- **Passage to read**:
▬▬▬

CSR integration in developed and developing countries
A departure from the usual regulations is that the Companies Act does not impose penalties on firms that fail to spend the mandatory 2% of their average net profits on CSR. Instead, these firms are required to disclose the reasons for non-compliance on their website and in their annual financial reports. Thus, the Act has an element of voluntary regulation. It aims to establish a social norm for CSR and lay expectations for CSR activities by large firms, thereby providing a legitimate channel for stakeholder and peer pressure on firms to engage in CSR activities. Examining how firms in India responded to the law would provide insight into the effectiveness of this hybrid model of mandatory and voluntary regulation.
In developed countries, firms have voluntarily integrated CSR into their business strategies (Esty and Winston 2009, Benabou and Tirole 2010). Factors that drive firms to engage in such initiatives include: potential to reduce regulatory scrutiny and boycott threats by activists; appealing to consumers, investors, or employees who care for such engagements. Board members or executives may be concerned about social responsibility and be willing to forego some of their resources towards altruistic motives.

▬▬▬

Pointing records for text and elements
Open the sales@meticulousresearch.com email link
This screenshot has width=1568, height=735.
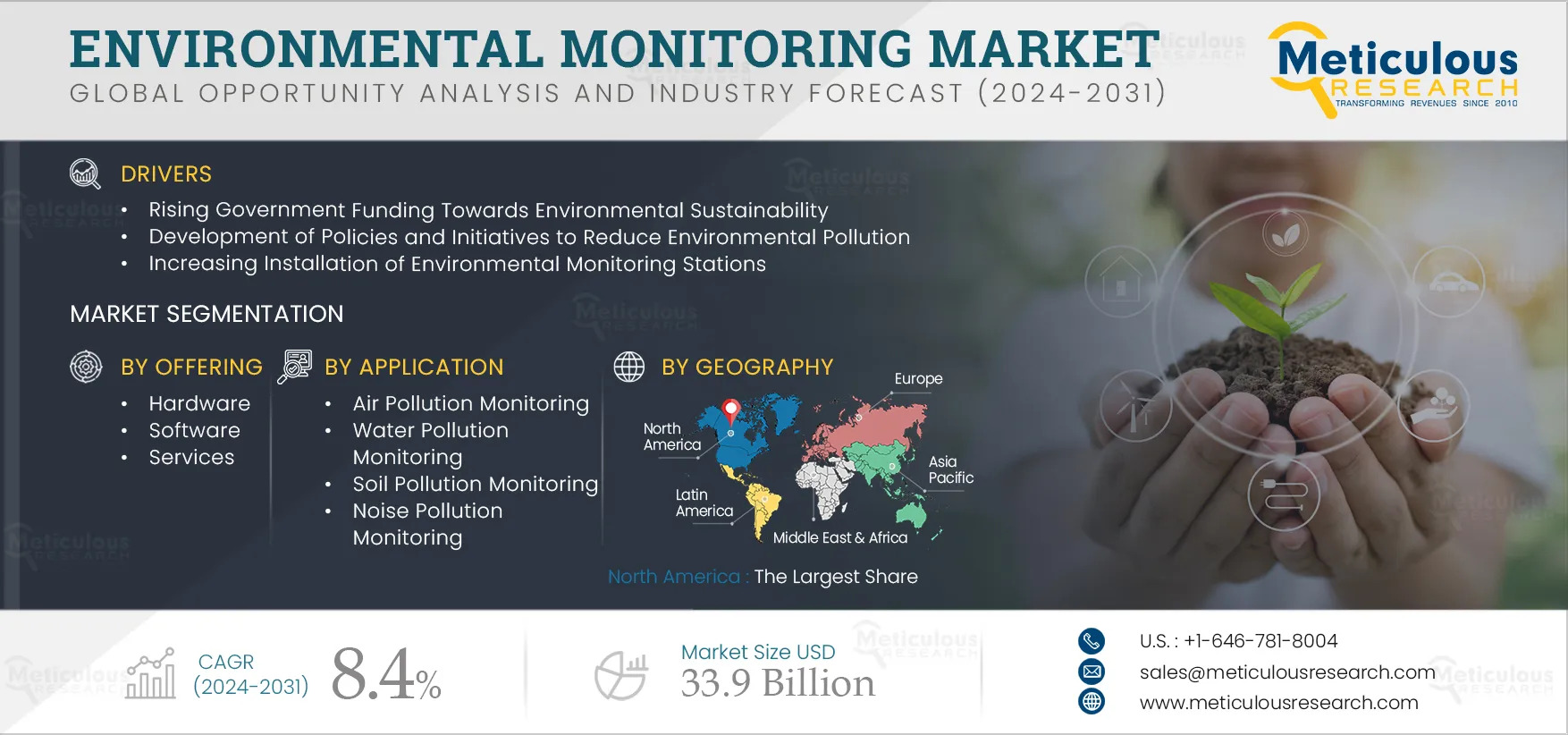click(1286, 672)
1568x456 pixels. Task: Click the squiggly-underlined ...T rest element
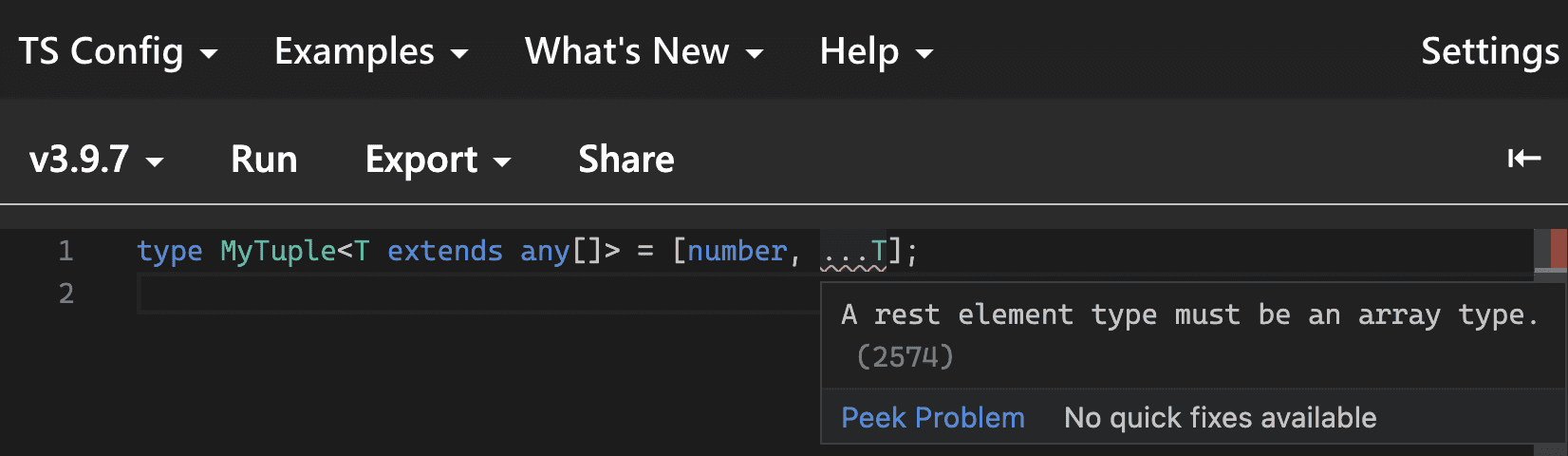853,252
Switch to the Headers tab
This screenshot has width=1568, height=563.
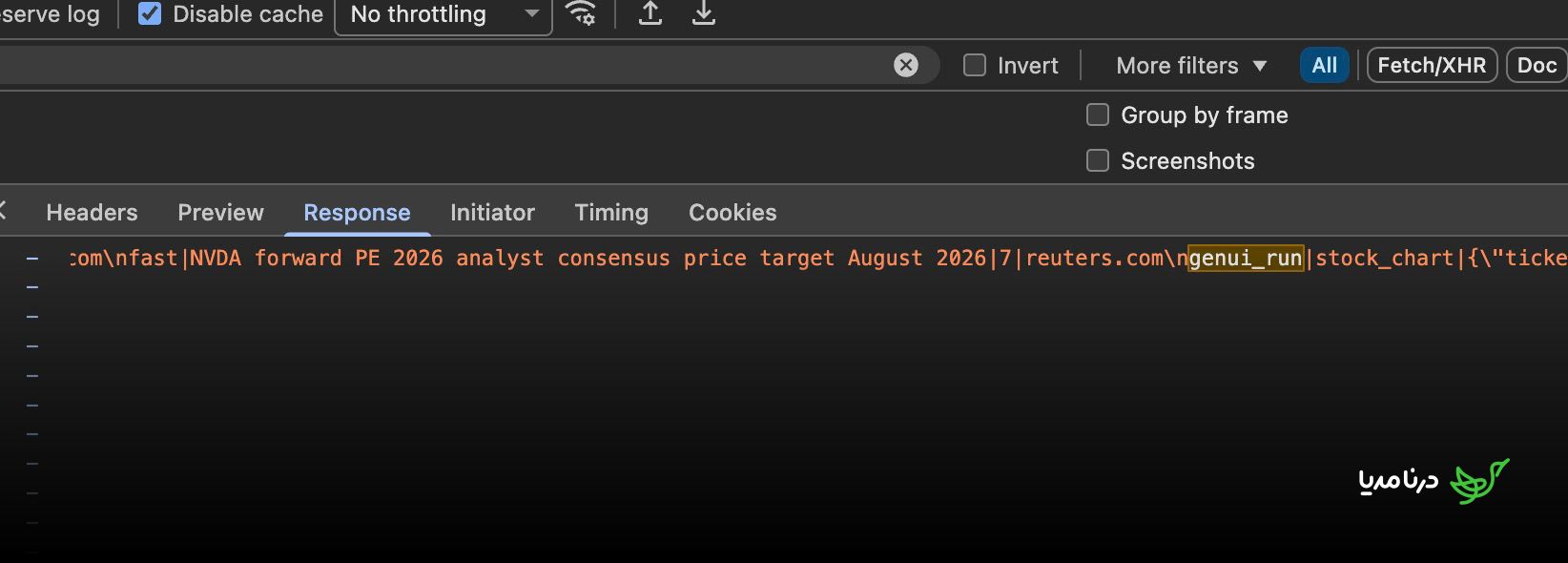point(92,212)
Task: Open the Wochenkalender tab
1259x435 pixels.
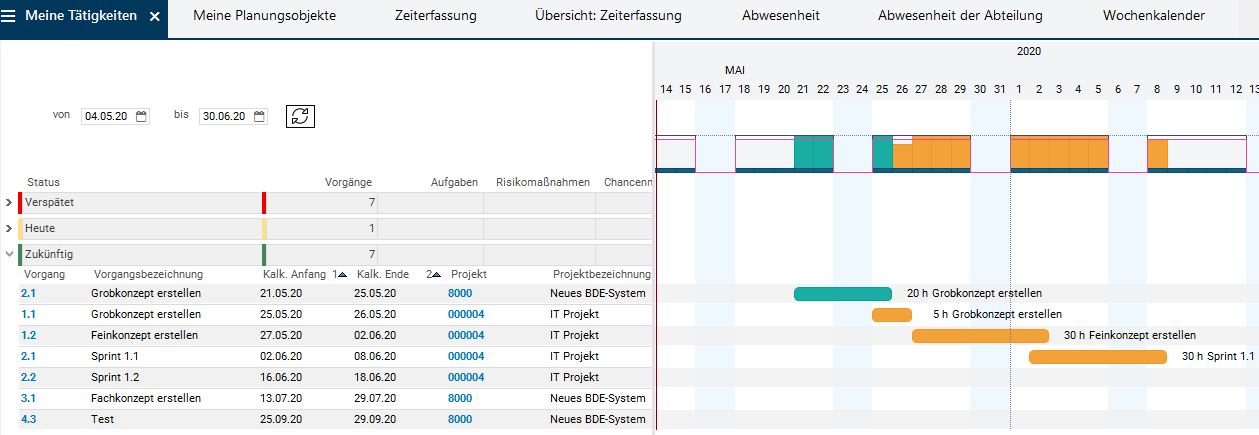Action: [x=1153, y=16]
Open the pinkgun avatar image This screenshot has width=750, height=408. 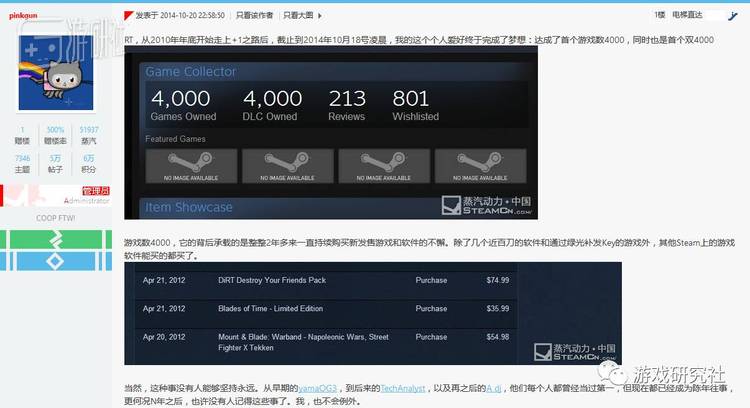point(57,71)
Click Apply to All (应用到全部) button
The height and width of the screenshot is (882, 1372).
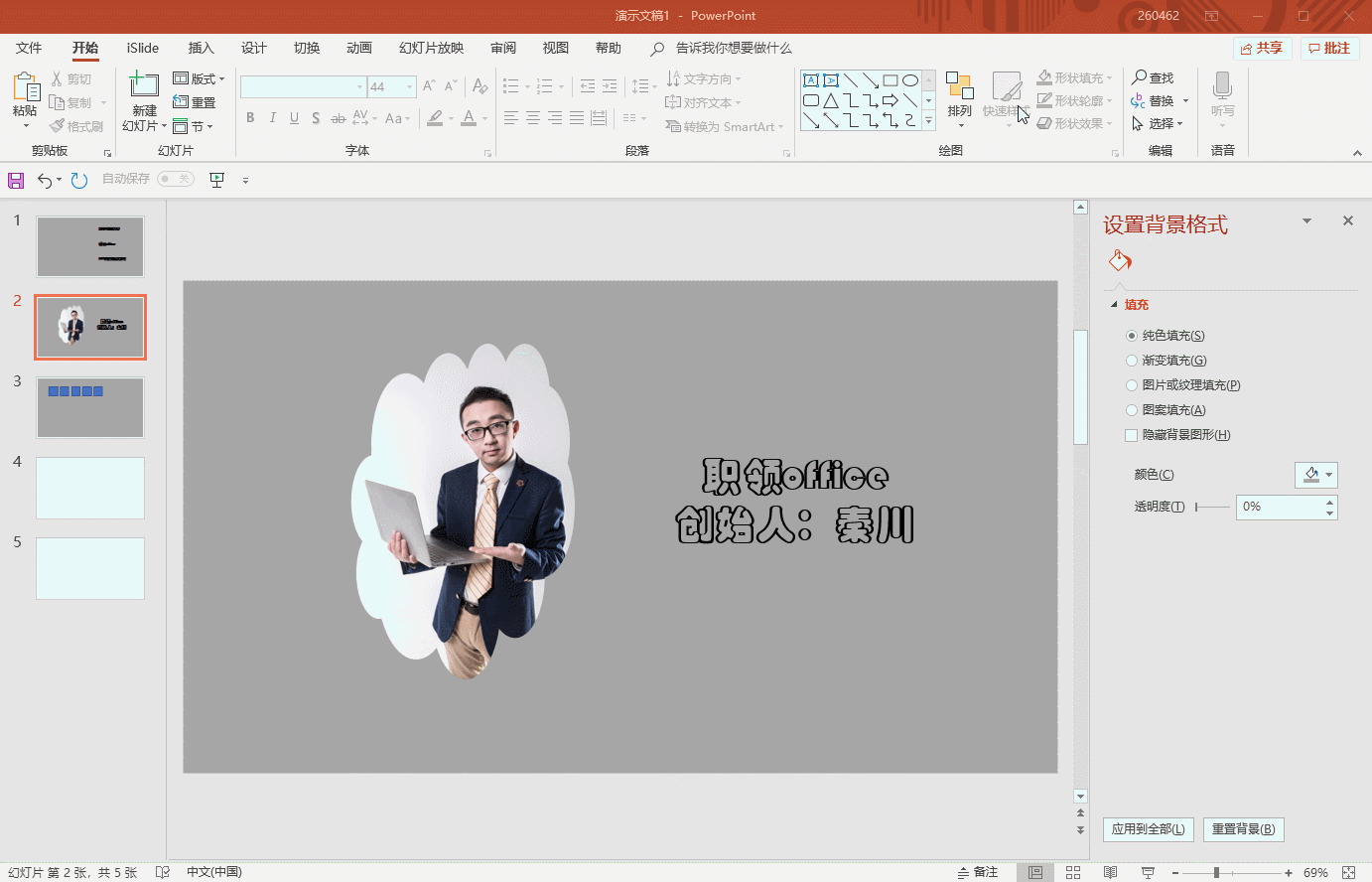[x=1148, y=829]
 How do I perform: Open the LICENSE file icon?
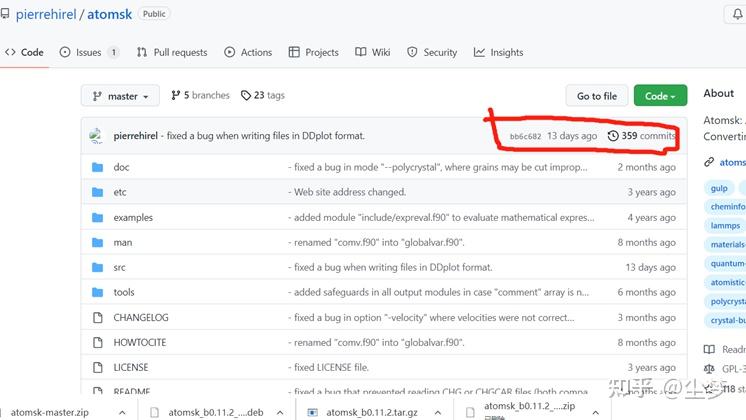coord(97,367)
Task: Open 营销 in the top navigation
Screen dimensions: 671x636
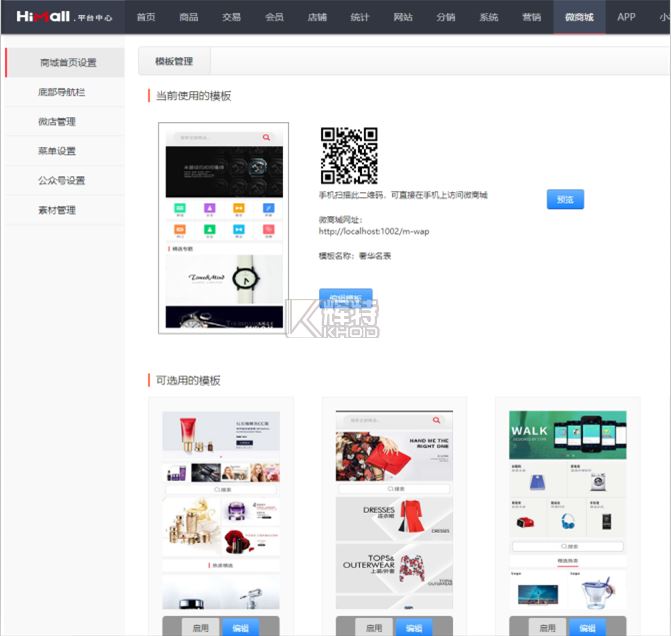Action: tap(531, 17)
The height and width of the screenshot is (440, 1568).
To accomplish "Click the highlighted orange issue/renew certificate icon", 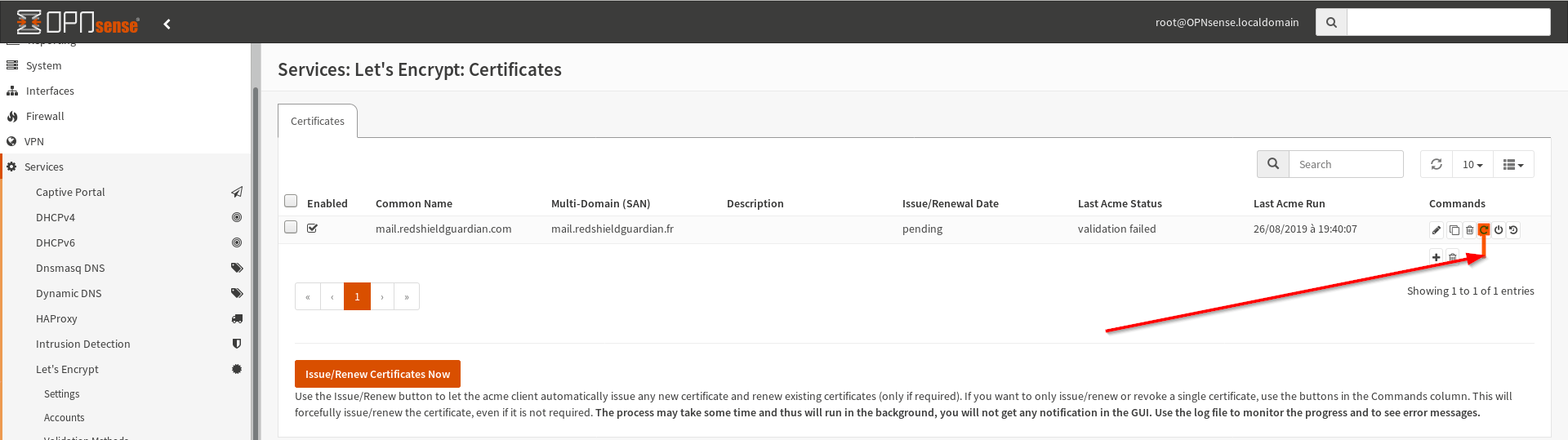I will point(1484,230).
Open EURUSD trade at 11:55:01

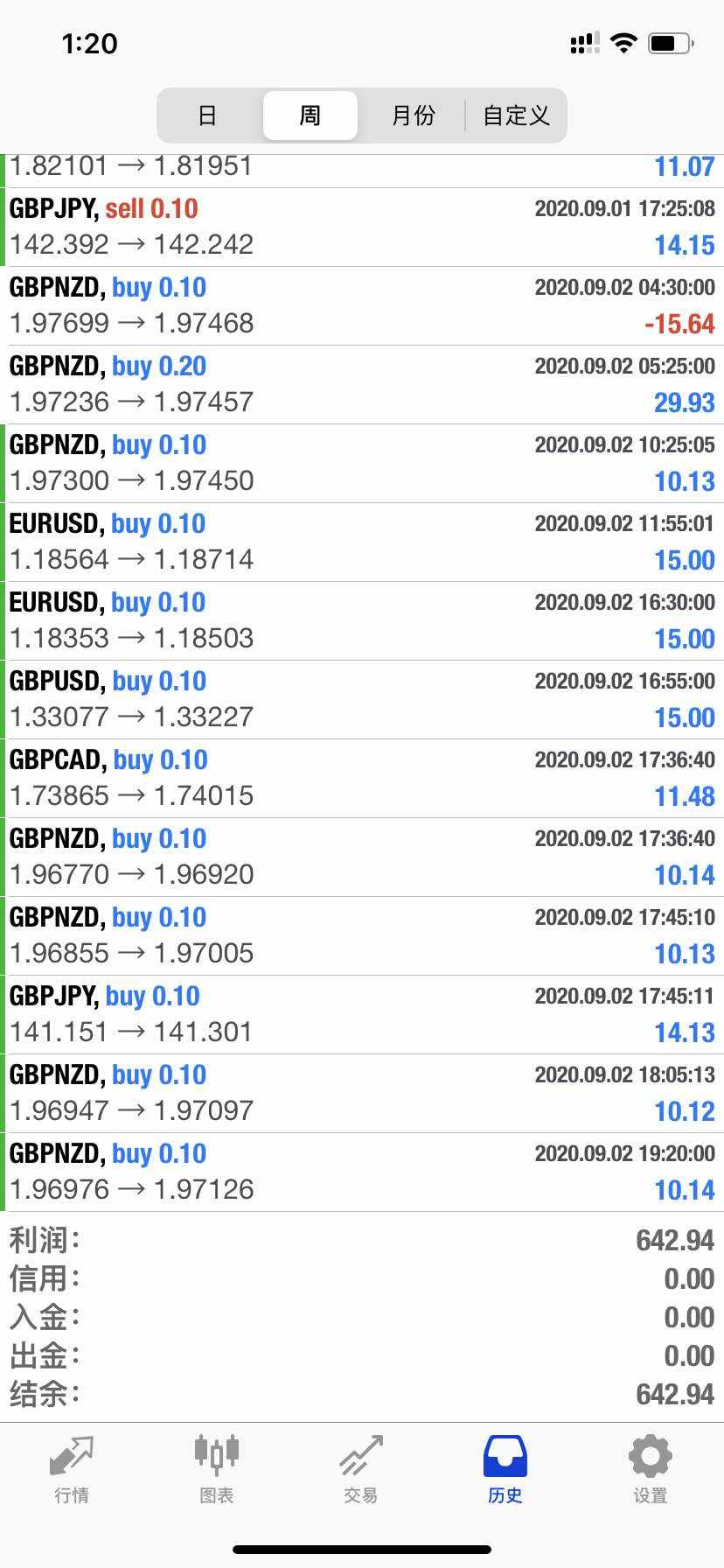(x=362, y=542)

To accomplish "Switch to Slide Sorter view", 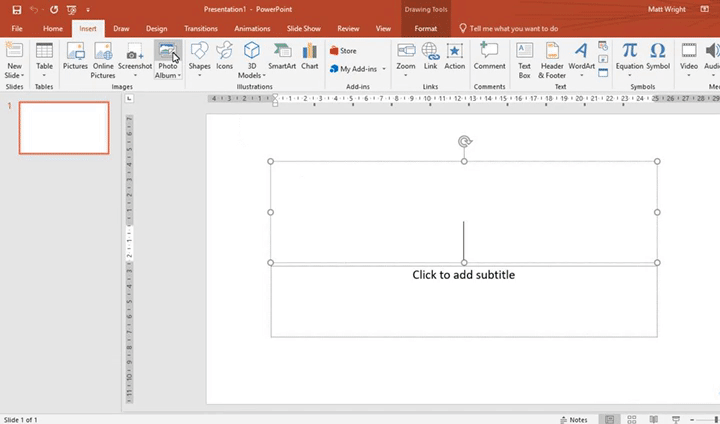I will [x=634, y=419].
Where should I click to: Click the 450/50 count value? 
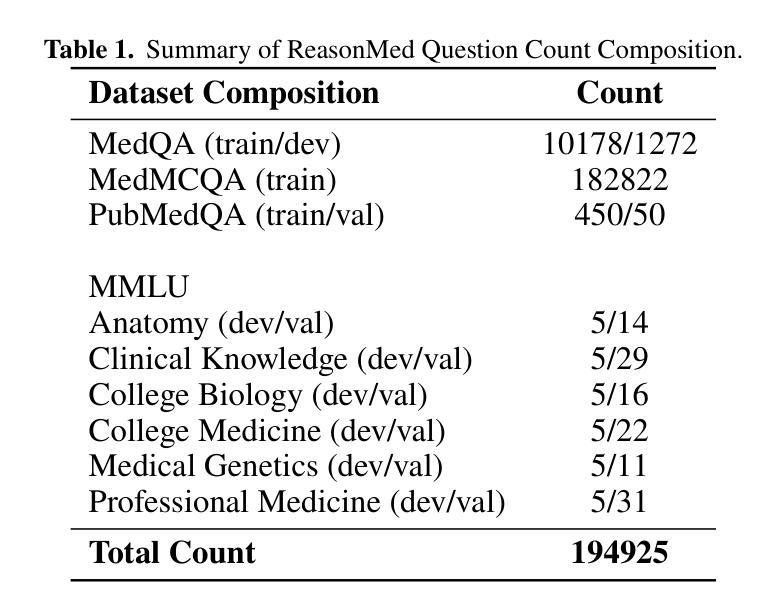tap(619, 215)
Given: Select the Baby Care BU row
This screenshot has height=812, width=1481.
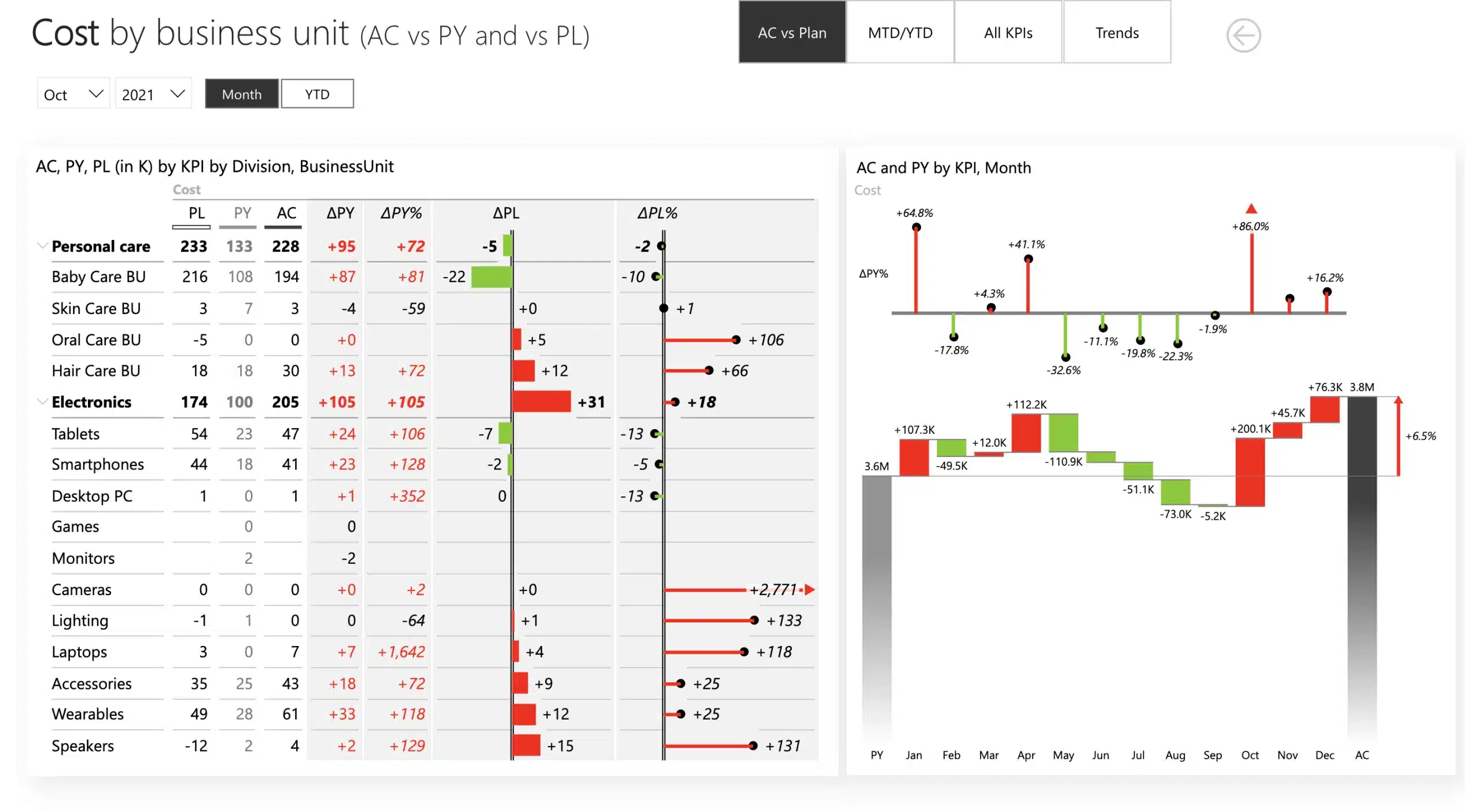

▬▬▬

- **Requirement**: Reproduce the passage on CSR integration above, word for word and in full.

- **The answer**:
CSR integration in developed and developing countries
A departure from the usual regulations is that the Companies Act does not impose penalties on firms that fail to spend the mandatory 2% of their average net profits on CSR. Instead, these firms are required to disclose the reasons for non-compliance on their website and in their annual financial reports. Thus, the Act has an element of voluntary regulation. It aims to establish a social norm for CSR and lay expectations for CSR activities by large firms, thereby providing a legitimate channel for stakeholder and peer pressure on firms to engage in CSR activities. Examining how firms in India responded to the law would provide insight into the effectiveness of this hybrid model of mandatory and voluntary regulation.
In developed countries, firms have voluntarily integrated CSR into their business strategies (Esty and Winston 2009, Benabou and Tirole 2010). Factors that drive firms to engage in such initiatives include: potential to reduce regulatory scrutiny and boycott threats by activists; appealing to consumers, investors, or employees who care for such engagements. Board members or executives may be concerned about social responsibility and be willing to forego some of their resources towards altruistic motives.